Can you format the data lines starting at the one containing "The image size is (1437, 516)." and ending at the one containing "click(609, 208)" as a JSON list of strings, one string per line and blank lines left out?

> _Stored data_
_ _ _ _ _
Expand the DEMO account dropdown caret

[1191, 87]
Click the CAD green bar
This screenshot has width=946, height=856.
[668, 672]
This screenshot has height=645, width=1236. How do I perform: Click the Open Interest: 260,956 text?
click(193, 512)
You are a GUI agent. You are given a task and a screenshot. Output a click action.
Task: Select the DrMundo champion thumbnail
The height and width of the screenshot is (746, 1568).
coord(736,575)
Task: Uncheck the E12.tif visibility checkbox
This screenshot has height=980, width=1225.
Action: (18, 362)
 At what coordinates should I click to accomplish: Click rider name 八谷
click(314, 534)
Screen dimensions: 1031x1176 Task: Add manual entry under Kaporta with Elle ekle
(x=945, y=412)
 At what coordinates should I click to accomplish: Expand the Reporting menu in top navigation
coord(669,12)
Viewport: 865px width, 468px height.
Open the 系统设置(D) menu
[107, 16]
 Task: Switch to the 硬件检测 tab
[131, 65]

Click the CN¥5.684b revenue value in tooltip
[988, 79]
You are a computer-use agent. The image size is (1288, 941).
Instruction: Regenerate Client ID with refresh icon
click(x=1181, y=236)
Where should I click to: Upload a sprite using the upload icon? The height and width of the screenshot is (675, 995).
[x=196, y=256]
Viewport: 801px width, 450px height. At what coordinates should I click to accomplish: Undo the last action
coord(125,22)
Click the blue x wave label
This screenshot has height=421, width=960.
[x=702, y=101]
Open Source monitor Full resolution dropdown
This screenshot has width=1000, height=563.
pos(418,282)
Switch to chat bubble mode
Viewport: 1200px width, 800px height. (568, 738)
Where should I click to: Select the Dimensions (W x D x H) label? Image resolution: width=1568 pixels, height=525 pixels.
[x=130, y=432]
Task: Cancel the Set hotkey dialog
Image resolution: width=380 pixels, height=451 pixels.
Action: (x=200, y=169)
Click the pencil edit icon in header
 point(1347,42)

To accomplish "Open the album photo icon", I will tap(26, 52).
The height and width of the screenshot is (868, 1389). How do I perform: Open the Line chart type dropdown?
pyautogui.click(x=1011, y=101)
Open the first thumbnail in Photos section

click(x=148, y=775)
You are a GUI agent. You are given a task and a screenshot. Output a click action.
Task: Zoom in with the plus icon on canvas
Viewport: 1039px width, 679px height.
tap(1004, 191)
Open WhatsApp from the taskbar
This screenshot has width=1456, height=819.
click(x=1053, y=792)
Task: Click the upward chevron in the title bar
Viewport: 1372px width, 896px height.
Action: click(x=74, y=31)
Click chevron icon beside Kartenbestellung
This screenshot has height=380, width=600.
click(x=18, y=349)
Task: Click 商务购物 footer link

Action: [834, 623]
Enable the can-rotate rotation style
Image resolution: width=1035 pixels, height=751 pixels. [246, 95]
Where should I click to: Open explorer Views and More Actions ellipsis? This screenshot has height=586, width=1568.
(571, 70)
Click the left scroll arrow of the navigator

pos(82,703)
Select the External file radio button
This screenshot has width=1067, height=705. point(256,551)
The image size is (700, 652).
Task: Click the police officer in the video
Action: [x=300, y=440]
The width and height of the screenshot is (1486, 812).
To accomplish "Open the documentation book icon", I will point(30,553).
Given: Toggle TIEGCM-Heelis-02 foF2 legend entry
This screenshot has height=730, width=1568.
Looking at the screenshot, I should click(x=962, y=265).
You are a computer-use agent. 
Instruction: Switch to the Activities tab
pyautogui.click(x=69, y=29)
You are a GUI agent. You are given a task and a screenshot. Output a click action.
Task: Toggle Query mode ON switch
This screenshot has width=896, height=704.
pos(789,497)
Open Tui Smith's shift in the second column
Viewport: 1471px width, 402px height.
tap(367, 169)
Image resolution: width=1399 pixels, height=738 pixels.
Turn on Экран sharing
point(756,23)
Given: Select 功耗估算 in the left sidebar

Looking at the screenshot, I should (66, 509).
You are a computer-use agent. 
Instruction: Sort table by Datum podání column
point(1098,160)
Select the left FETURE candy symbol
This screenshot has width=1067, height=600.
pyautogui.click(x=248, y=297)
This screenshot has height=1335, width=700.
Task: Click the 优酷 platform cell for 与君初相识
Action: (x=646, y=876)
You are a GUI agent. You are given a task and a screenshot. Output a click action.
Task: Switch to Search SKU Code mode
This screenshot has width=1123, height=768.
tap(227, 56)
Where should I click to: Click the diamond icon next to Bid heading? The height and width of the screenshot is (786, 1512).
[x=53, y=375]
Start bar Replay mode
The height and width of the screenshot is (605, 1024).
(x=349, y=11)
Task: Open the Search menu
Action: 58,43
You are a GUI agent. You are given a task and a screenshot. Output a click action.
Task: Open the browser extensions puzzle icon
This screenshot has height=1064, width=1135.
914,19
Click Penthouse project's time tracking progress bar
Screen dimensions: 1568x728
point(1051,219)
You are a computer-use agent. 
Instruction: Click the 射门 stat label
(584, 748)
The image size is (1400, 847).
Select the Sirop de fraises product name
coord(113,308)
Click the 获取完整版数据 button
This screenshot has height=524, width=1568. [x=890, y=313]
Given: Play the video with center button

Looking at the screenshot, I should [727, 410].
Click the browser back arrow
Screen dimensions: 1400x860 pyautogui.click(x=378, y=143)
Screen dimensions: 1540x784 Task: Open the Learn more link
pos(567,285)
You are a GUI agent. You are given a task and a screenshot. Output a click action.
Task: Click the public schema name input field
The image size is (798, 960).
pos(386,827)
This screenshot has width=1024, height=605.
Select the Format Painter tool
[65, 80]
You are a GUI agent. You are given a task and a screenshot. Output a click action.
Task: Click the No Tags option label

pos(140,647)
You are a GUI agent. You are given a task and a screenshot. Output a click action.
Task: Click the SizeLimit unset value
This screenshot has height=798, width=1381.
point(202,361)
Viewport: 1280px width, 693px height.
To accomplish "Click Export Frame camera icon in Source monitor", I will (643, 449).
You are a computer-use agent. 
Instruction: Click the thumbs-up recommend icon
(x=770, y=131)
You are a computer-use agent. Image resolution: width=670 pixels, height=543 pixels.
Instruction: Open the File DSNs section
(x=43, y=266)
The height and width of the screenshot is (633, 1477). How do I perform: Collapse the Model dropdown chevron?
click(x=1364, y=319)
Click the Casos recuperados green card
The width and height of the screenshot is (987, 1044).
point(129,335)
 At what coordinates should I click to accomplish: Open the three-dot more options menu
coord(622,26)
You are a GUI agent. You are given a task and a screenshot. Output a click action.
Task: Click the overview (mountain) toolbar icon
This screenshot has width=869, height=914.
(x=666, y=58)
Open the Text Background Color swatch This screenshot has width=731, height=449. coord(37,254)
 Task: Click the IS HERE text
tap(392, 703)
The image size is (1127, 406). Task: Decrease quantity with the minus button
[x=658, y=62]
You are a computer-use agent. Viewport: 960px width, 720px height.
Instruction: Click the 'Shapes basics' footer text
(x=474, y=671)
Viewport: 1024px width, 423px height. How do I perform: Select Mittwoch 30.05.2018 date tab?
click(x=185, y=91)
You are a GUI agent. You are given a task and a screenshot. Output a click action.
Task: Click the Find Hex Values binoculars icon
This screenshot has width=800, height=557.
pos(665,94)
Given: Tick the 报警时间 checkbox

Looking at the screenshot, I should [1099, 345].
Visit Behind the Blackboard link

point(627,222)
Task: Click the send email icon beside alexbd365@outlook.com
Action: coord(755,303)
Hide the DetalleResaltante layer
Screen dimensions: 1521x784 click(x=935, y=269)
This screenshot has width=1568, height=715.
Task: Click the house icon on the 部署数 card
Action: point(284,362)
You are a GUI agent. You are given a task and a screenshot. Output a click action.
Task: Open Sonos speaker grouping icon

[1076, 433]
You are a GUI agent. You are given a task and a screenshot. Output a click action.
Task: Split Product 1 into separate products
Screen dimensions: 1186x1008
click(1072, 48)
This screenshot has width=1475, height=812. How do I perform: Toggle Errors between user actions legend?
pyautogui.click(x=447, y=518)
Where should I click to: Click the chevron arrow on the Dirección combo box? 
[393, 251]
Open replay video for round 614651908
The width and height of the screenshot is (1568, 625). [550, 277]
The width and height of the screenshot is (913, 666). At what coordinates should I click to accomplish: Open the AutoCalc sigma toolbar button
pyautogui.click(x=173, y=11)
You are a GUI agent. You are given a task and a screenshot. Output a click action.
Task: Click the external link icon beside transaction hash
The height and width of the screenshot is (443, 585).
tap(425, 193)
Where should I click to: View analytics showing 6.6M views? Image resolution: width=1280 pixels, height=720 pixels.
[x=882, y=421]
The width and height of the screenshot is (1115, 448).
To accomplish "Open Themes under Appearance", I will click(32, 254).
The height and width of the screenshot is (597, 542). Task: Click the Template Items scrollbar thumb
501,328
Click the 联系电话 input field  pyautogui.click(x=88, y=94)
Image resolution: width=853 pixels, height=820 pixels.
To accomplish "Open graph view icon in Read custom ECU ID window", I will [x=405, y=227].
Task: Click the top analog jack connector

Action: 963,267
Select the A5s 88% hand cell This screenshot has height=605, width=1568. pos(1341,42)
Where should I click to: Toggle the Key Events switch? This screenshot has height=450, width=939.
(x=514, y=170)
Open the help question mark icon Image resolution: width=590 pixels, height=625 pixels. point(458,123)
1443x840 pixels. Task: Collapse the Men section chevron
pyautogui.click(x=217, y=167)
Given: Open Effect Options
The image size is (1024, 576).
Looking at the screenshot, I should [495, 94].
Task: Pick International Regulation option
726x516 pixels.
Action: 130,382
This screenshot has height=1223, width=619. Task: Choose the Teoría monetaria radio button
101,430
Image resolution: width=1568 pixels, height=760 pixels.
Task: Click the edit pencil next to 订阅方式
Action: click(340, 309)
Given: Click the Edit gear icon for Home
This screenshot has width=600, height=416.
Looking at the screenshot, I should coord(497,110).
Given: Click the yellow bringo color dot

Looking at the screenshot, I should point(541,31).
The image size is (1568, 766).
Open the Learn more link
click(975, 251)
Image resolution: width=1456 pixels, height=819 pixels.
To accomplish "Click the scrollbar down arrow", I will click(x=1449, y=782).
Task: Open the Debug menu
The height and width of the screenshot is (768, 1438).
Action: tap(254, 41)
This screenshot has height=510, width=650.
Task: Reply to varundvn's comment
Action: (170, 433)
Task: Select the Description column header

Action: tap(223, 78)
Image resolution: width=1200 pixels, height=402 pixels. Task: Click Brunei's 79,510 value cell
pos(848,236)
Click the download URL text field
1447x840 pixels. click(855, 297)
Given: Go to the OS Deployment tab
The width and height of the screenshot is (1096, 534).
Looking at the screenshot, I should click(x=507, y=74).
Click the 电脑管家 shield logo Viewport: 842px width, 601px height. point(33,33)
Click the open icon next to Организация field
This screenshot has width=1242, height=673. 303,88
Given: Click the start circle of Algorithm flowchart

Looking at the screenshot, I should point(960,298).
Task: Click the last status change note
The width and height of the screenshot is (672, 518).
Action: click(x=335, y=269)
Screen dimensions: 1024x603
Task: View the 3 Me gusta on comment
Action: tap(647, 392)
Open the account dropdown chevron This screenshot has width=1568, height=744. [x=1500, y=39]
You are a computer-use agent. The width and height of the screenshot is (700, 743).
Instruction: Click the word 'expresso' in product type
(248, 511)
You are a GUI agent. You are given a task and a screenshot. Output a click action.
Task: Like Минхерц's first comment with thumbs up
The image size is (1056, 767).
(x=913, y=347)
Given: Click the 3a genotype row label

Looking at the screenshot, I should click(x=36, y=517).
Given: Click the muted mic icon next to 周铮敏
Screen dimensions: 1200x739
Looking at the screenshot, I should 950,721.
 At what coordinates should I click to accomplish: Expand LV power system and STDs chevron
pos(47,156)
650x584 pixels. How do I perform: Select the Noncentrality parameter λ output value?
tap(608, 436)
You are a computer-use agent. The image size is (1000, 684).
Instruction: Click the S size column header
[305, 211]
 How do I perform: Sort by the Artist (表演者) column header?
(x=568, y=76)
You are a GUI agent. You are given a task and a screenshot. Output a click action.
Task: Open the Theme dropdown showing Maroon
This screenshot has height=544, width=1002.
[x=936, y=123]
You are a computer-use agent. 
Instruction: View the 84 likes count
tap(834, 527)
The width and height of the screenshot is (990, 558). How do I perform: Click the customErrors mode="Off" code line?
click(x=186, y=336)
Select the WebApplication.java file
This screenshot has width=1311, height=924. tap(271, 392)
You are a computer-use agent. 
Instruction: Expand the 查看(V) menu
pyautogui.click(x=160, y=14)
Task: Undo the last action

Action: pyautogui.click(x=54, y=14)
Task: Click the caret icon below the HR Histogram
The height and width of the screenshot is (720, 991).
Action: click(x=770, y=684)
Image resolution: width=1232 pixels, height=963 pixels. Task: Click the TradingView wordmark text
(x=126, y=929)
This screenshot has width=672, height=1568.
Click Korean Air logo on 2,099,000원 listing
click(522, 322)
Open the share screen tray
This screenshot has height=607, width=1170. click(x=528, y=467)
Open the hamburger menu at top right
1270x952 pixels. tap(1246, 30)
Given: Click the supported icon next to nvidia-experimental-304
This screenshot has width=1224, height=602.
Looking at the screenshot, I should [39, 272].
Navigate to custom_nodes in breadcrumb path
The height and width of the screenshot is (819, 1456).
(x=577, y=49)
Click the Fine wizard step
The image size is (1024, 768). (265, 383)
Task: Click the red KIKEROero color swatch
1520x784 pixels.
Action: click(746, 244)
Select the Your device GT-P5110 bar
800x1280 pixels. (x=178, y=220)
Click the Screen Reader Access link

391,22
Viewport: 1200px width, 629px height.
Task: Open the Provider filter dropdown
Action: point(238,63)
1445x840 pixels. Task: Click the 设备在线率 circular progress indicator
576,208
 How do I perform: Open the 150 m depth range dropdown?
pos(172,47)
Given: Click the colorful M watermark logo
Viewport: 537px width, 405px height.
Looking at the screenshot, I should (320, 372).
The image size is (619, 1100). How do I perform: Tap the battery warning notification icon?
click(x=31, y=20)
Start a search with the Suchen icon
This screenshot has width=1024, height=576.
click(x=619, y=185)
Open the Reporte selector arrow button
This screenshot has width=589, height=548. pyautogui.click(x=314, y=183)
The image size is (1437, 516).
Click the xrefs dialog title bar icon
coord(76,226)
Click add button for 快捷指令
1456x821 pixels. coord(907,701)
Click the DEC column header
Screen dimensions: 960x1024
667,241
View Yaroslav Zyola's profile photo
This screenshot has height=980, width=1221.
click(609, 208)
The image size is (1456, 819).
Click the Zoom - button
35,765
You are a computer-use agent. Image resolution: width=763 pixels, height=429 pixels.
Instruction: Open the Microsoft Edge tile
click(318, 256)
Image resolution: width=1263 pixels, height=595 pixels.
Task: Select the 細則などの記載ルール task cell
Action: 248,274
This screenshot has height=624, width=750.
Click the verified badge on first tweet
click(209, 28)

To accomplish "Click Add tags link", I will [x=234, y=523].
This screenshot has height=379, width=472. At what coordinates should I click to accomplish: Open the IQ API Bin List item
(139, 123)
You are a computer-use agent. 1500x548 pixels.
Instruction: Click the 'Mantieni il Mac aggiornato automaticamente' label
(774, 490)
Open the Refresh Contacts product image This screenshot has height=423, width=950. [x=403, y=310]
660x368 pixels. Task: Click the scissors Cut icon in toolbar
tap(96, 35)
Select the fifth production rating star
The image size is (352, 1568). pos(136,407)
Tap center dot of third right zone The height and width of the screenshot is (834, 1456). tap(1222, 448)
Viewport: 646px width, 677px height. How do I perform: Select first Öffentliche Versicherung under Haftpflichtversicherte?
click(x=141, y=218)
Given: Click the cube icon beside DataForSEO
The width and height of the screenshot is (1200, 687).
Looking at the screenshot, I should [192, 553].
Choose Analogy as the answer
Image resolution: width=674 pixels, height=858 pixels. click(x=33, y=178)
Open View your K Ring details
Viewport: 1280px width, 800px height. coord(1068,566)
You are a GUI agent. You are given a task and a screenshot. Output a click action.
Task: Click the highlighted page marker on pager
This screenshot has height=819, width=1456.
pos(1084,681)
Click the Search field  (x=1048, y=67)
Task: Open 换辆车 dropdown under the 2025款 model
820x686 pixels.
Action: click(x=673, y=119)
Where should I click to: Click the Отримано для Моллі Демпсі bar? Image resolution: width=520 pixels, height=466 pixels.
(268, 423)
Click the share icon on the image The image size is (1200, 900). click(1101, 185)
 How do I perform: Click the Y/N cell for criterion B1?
_ _ _ _ _
> _Solution_
[
  "The image size is (1437, 516).",
  "Click the xrefs dialog title bar icon",
  "coord(76,226)",
  "Click add button for 快捷指令",
  "1456x821 pixels. coord(907,701)",
  "Click the DEC column header",
  "Screen dimensions: 960x1024",
  "667,241",
  "View Yaroslav Zyola's profile photo",
  "This screenshot has height=980, width=1221.",
  "click(609, 208)"
]